Exercise objective: Your answer should hold exactly the lines from the line containing "Work at Home Jobs: Ongoing (1025, 415)" through the end of the entries that follow.

Records from a data collection:
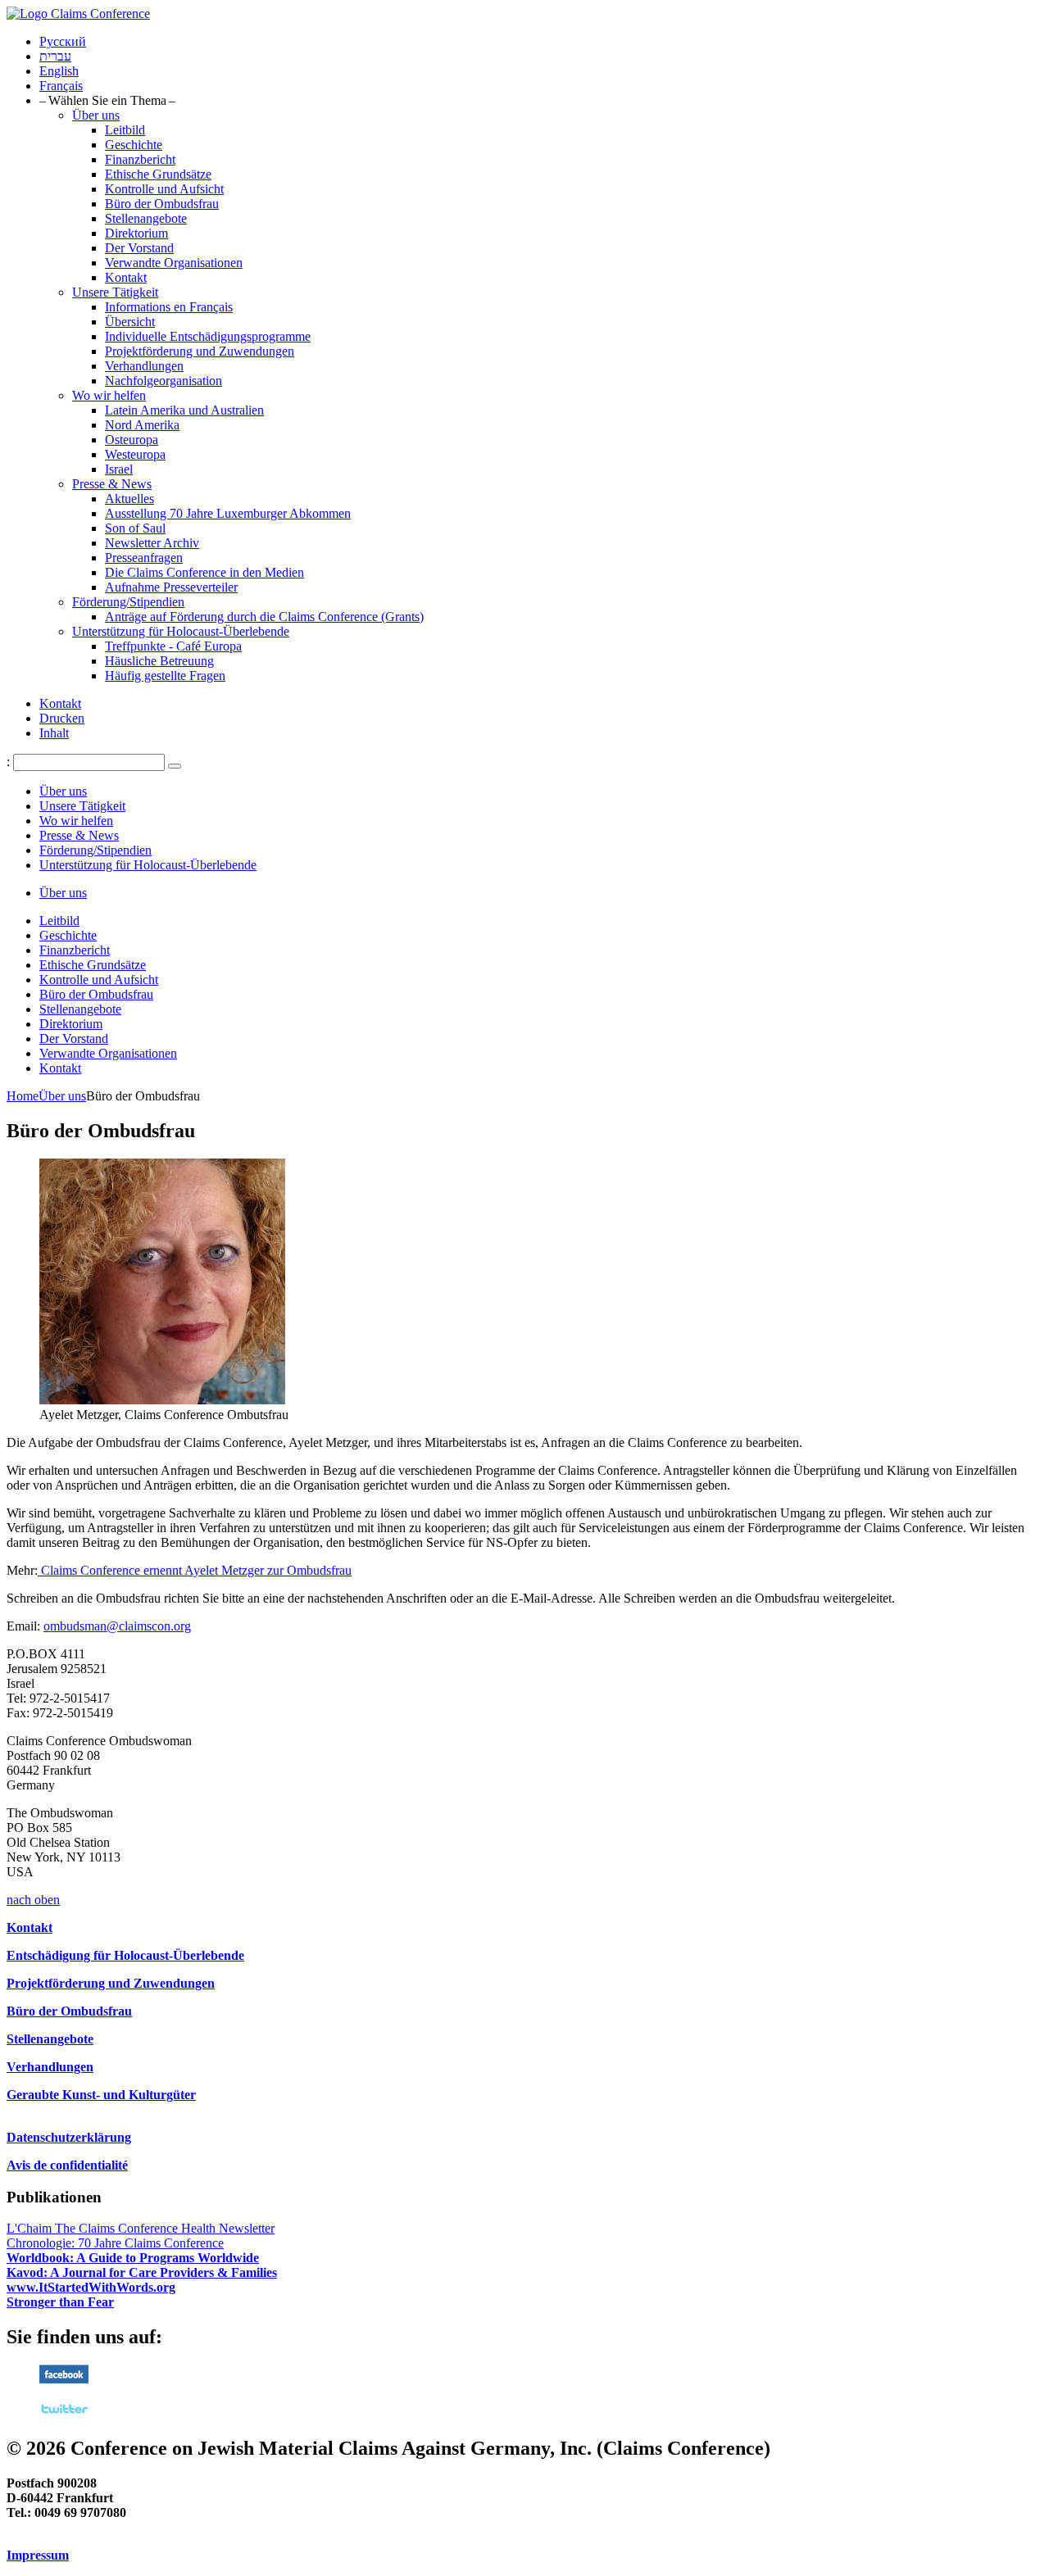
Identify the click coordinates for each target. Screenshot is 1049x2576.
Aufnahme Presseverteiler (171, 587)
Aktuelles (129, 499)
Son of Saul (135, 528)
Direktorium (136, 233)
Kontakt (126, 277)
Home (23, 1096)
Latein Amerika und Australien (184, 410)
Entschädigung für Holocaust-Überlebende (125, 1955)
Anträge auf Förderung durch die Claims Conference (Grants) (264, 617)
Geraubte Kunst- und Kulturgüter (101, 2095)
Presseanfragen (144, 558)
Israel (119, 469)
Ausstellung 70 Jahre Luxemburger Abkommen (228, 513)
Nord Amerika (142, 425)
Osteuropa (131, 440)
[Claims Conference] (78, 13)
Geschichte (133, 145)
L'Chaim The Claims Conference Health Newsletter (141, 2228)
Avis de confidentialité (67, 2165)
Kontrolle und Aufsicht (164, 189)
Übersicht (130, 322)
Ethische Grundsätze (158, 174)
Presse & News (112, 484)
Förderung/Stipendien (128, 602)
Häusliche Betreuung (159, 661)
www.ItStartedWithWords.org (91, 2287)
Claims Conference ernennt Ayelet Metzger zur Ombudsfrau (195, 1570)
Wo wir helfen (109, 395)
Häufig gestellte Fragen (165, 676)
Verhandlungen (144, 366)
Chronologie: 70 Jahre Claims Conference (115, 2243)
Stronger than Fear (60, 2302)
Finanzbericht (140, 159)
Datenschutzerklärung (69, 2137)
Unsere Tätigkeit (115, 292)
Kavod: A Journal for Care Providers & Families (142, 2272)
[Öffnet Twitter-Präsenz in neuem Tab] (64, 2413)
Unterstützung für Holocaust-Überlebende (180, 631)
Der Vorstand (139, 248)
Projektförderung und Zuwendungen (199, 351)
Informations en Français (169, 307)
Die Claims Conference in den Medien (204, 572)
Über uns (96, 115)
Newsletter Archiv (152, 543)
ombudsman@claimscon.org (117, 1626)
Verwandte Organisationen (174, 263)
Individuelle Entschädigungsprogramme (208, 336)
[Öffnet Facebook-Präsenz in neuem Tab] (64, 2379)
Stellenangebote (146, 218)
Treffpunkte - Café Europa (173, 646)
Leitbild (125, 130)
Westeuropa (135, 454)
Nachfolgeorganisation (163, 381)
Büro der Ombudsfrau (162, 204)
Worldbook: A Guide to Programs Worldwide (133, 2258)
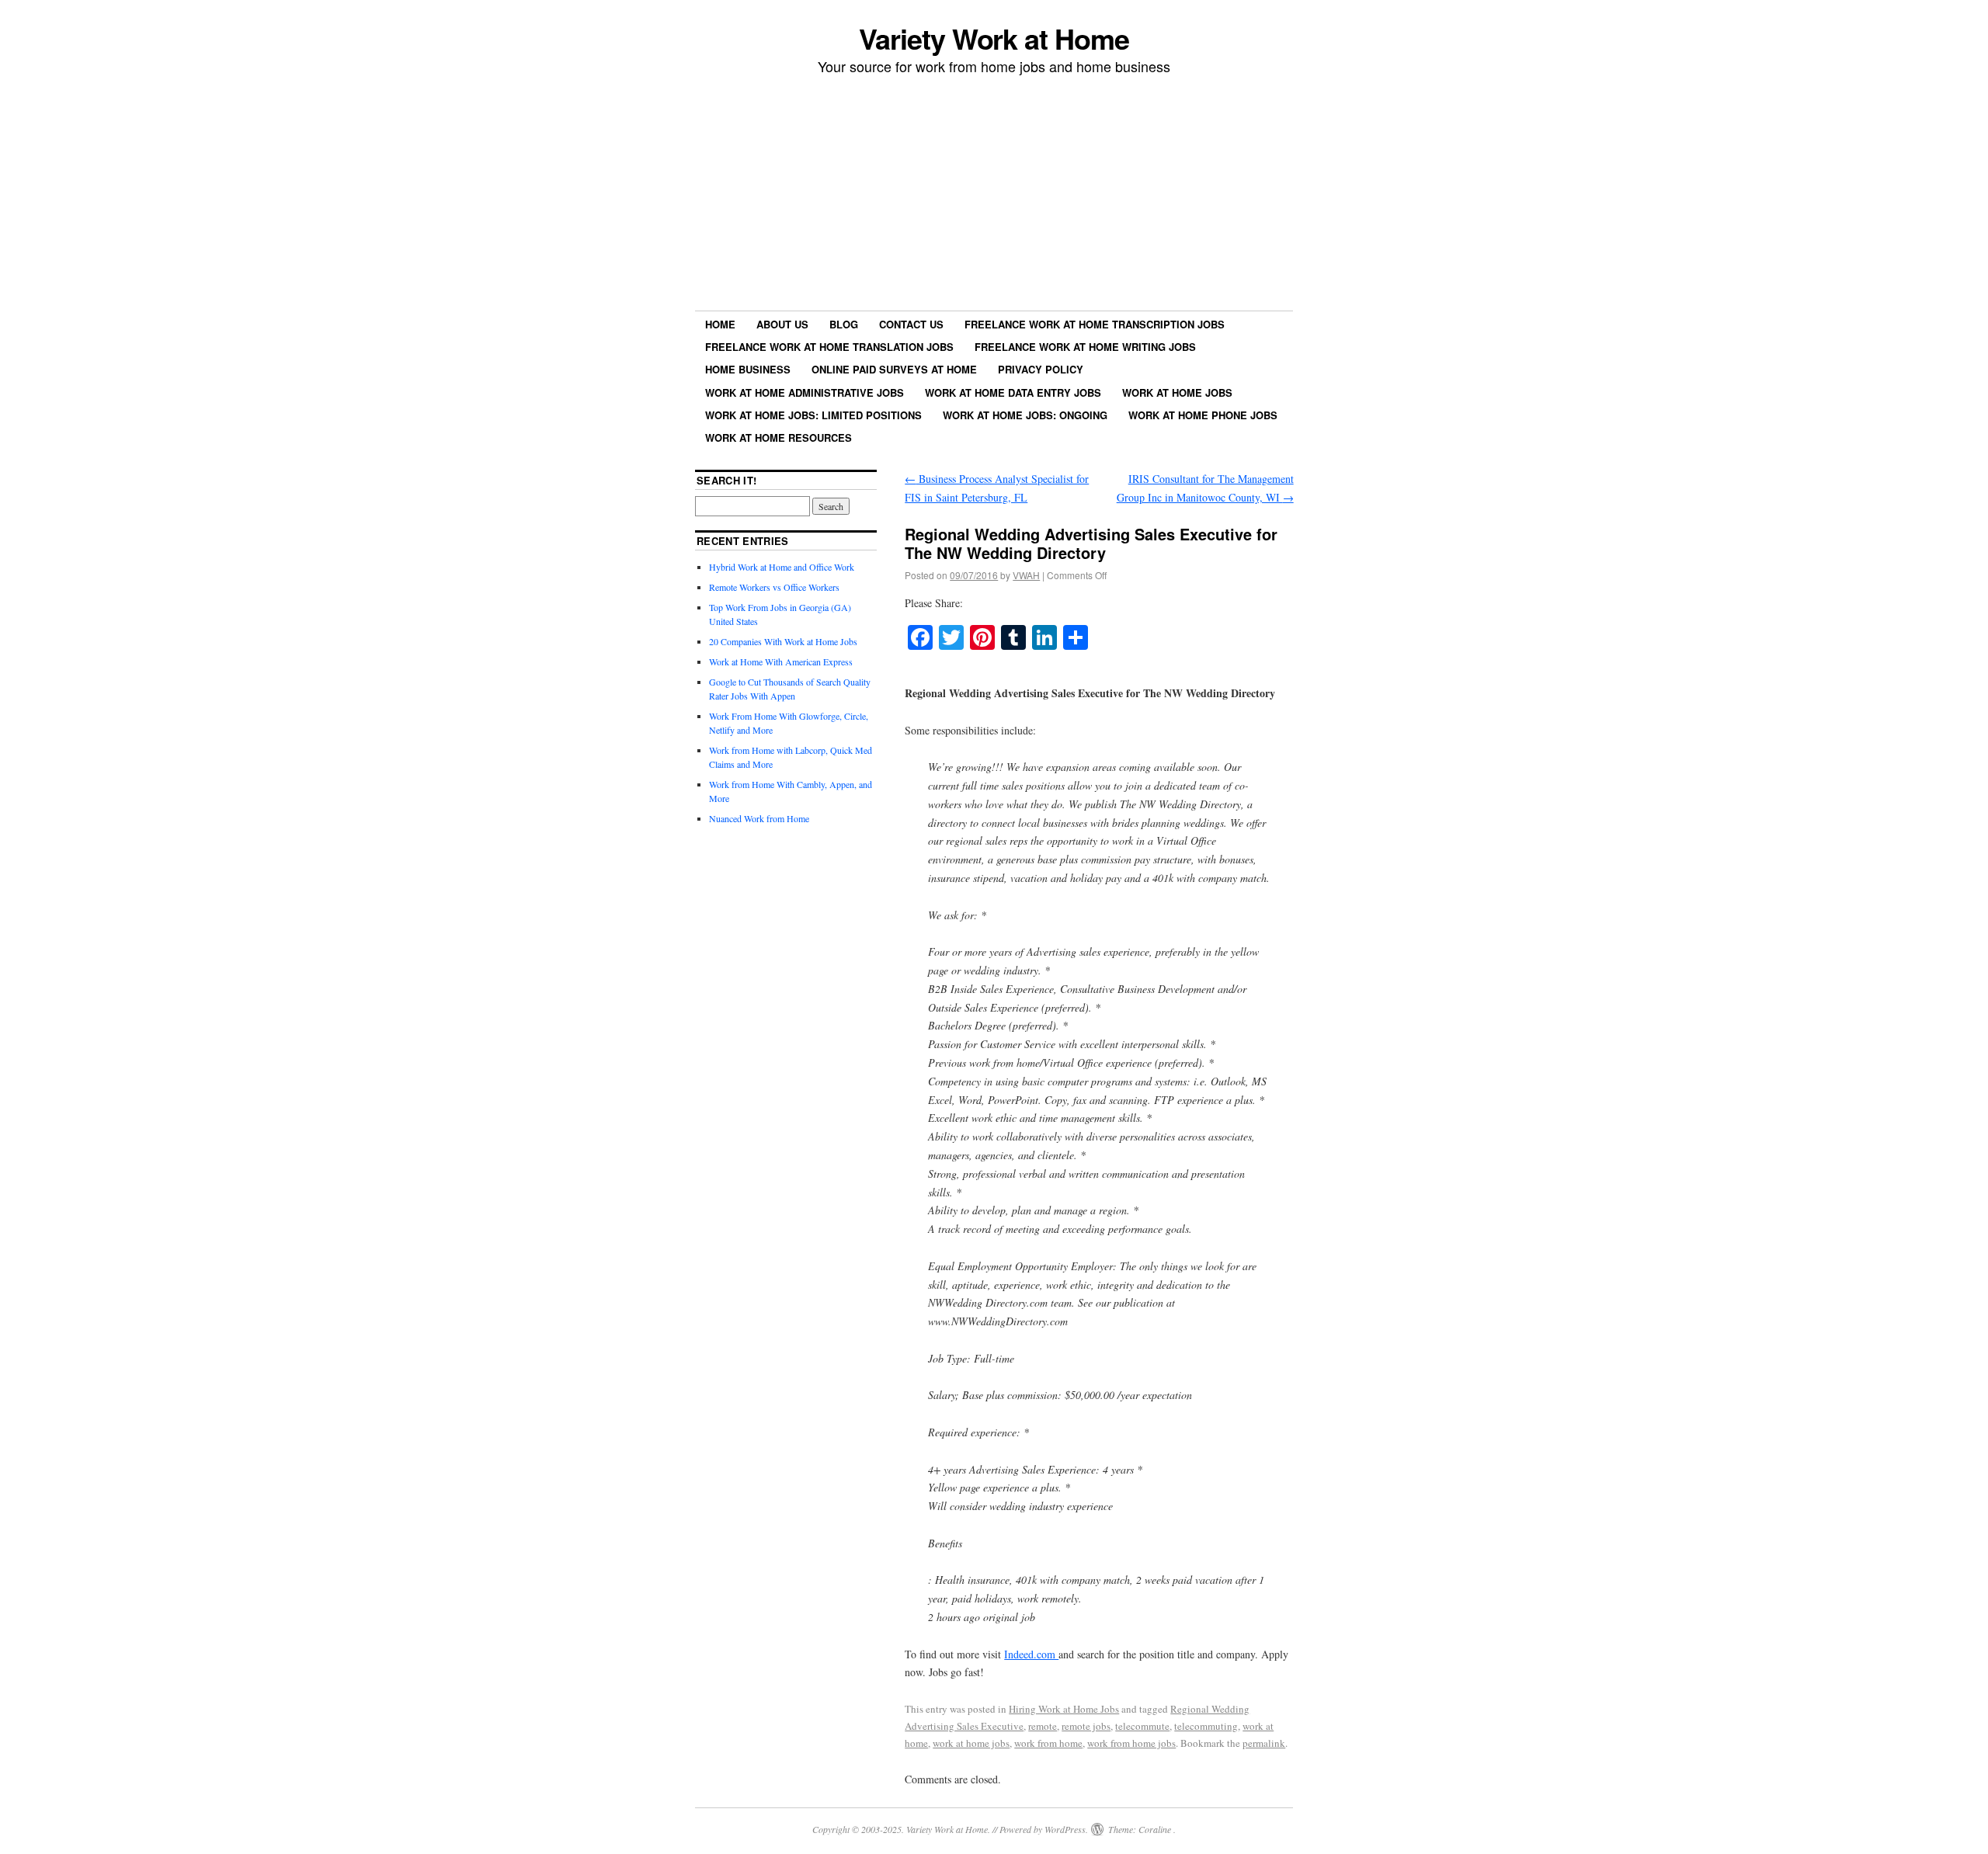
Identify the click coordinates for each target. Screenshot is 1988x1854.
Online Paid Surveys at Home (894, 369)
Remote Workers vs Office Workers (774, 587)
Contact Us (911, 324)
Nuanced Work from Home (759, 818)
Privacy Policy (1040, 369)
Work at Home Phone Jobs (1202, 415)
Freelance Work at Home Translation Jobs (829, 346)
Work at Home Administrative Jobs (804, 392)
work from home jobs (1131, 1743)
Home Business (748, 369)
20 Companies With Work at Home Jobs (783, 641)
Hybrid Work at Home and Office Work (781, 567)
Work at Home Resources (778, 437)
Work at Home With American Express (781, 661)
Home (720, 324)
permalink (1263, 1743)
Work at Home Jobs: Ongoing (1025, 415)
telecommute (1142, 1726)
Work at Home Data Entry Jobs (1013, 392)
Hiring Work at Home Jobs (1064, 1709)
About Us (782, 324)
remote (1042, 1726)
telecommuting (1206, 1726)
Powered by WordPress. (1043, 1829)
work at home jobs (971, 1743)
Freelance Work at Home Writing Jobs (1085, 346)
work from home (1048, 1743)
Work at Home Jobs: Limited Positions (813, 415)
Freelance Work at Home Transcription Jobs (1094, 324)
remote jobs (1086, 1726)
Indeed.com (1031, 1654)
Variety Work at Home (993, 38)
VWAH (1026, 575)
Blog (843, 324)
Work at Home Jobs (1177, 392)
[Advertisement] (994, 195)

Exercise answer:
Work at Home Jobs: Ongoing (1025, 415)
telecommute (1142, 1726)
Work at Home Data Entry Jobs (1013, 392)
Hiring Work at Home Jobs (1064, 1709)
About Us (782, 324)
remote (1042, 1726)
telecommuting (1206, 1726)
Powered by WordPress. (1043, 1829)
work at home jobs (971, 1743)
Freelance Work at Home Writing Jobs (1085, 346)
work from home (1048, 1743)
Work at Home Jobs: Limited Positions (813, 415)
Freelance Work at Home Transcription Jobs (1094, 324)
remote jobs (1086, 1726)
Indeed.com (1031, 1654)
Variety Work at Home (993, 38)
VWAH (1026, 575)
Blog (843, 324)
Work at Home Jobs (1177, 392)
[Advertisement] (994, 195)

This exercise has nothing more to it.